In the Co Tu language, Guol means community. Whenever they settle in a new place, the Co Tu people start by selecting a location to build the Guol house, which serves as a symbol of the village’s power and prosperity.
“Each hamlet has its own Guol house. The size and engravings on the house reflect the hamlet’s power. The house’s entrance faces all directions as far as the eyes can see,” says Briu Po, the patriarch of Por’ning hamlet in Quang Nam.
In a Guol house, the more sculptures of objects and animals, the better, adds Briu Po.
“We carve whatever we want, but the following animals are a must. Firstly, the head of a buffalo, as it is the most sacred four-legged animal in Co Tu culture. On the roof of the Guol house, there must be two roosters representing two-legged animals. The python serves as the representative for legless animals. The Co Tu believe that the python is a remarkably strong and docile creature, and it holds educational significance for the villagers. Several masks are also included to ward off evil spirits. The uglier the masks, the more terrifying the devils become.”
With the development of community tourism, the Guol house is now a tourist destination where visitors can stay to learn more about Co Tu culture and way of life, such as brocade weaving and other handicrafts.
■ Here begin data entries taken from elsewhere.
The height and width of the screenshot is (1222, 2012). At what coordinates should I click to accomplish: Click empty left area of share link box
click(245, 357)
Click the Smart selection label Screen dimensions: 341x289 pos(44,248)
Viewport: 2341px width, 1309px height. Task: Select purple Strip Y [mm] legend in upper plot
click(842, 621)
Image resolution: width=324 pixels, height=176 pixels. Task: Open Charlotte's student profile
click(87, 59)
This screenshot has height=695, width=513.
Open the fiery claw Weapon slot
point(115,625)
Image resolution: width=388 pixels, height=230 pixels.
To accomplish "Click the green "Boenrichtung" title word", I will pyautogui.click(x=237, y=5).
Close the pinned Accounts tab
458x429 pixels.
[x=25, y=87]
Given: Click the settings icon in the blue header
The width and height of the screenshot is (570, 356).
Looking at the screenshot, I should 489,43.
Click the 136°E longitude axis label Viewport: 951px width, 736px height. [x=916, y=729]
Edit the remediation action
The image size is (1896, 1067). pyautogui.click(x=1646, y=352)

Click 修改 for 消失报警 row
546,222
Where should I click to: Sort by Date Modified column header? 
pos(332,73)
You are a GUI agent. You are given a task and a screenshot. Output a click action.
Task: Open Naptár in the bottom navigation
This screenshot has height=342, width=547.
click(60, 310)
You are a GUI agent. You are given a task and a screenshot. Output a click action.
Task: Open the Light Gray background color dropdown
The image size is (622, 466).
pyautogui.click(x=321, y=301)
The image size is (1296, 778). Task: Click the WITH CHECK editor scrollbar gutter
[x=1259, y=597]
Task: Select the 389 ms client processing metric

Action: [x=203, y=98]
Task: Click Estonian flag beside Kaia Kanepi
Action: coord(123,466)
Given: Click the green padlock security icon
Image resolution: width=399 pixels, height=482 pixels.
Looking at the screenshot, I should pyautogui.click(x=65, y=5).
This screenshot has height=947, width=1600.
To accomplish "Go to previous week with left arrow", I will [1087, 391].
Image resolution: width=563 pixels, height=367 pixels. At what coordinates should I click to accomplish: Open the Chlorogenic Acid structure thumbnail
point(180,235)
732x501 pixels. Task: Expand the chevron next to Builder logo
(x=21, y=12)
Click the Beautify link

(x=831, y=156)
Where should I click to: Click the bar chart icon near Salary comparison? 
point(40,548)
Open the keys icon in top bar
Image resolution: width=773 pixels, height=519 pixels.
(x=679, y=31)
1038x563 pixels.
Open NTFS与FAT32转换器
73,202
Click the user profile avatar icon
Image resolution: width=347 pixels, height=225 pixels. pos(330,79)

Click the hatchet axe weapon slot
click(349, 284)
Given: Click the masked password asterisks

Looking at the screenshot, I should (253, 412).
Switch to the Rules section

They can also try their hand at making musical instruments, playing the gongs, and dancing the “Tung tung Da dá” folk dance.
Moreover, Guol serves as a community center for hosting traditional festivals, new rice rituals, and the twinning swearing-in ceremony.
Bhling Phát, the head of Pơr’ning hamlet, recalls, “The villagers gather at the Guol house to attend festivals or discuss community matters. When viewed from above, the Guol house resembles a tortoise shell. Its roof is made of rattan leaves, palm leaves, and nipa leaves, while the house itself is predominantly constructed from wood. The animal sculptures serve the purpose of imparting knowledge about wildlife and the need for nature preservation to future generations.”
The Co Tu believe that Goul is a sacred place, the dwelling of gods and ancestors. When entering Goul, people are expected to refrain from fighting or quarreling. Unity, love, and mutual assistance are highly valued.
“Upon arriving at the Co Tu village, the first thing that catches your eye is Guol. Guol serves as a venue for solidarity and community events. All major and minor festivals take place at Guol,” says Poloong Plenh, a resident of Tay Giang district.
The dominant colors of the paintings adorning the walls of the Guol house are black and white, showcasing depictions of the sun, the moon, and people playing gongs. Musical instruments and farming tools are also displayed on the walls. Guol is considered a cultural museum of the Co Tu.
One distinctive feature of Guol’s architecture is that it only has one main pillar, as explained by patriarch Briu Po.
“Community houses of other groups often have multiple pillars. However, the Guol house has just one central pillar. It symbolizes the united strength of the villagers. The Co Tu people believe that as long as all families and villagers are united, the village will remain intact and indestructible. The village chief consistently reminds the villagers to stay united.”